被相続人の死亡以前に、相続人となるはずの子が死亡した場合や一定の理由で相続権を失った場合(相続欠格、廃除)には、その子の子(孫)が相続人になります。
これを代襲相続といいます。

《直系卑属が代襲相続する場合》   《兄弟姉妹の子が代襲相続する場合》
代襲相続図

直系卑属の場合は孫、ひ孫と代襲相続は続きますが、兄弟姉妹の場合はおい・めいまでしか代襲相続することができません。

相続欠格について

以下の事由がある場合、法律上当然に相続権を失うことを相続欠格といいます。

相続欠格となる事由
故意に被相続人または先順位もしくは同順位にある相続人を殺し、または殺そうとして刑に処せられた者(過失のときは除く)
被相続人が殺害されたことを知りながら、告訴せず、または告発をしなかった者。
ただし、その者に是非の弁別がないとき、または殺害者が自己の配偶者もしくは直系血族(子、孫、親、祖父、祖母)であった場合は例外となる。
詐欺・強迫によって被相続人に相続に関する遺言をし、撤回し、取り消し、または変更することを妨げた者
詐欺・強迫によって被相続人に相続に関する遺言をさせ、撤回させ、取り消させ、または変更させた者
相続に関する被相続人の遺言書を偽造し、変更し、破毀し、または隠匿した者

廃除とは

被相続人の意思によって、相続権を失わせる廃除という制度があります。
相続人となるべき者が以下にあたる者であり、家庭裁判所に請求して認められた場合には相続権を失います(遺留分権も失います)。

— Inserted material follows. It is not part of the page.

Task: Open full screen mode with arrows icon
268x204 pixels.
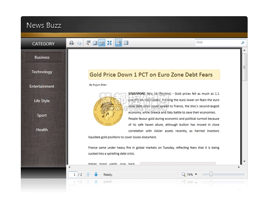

もっとも、いつでも廃除を取り消すことができます。

  • 被相続人に対して虐待をしたとき
  • 被相続人に対して重大な侮辱を加えたとき
  • 推定相続人に著しい非行があったとき

父に廃除されても、母に対する相続権は失いません。

廃除の対象者は、配偶者・直系卑属・直系尊属であって、兄弟姉妹は対象外です。

廃除は遺言でもすることができ、この場合は遺言執行者が家庭裁判所に請求します。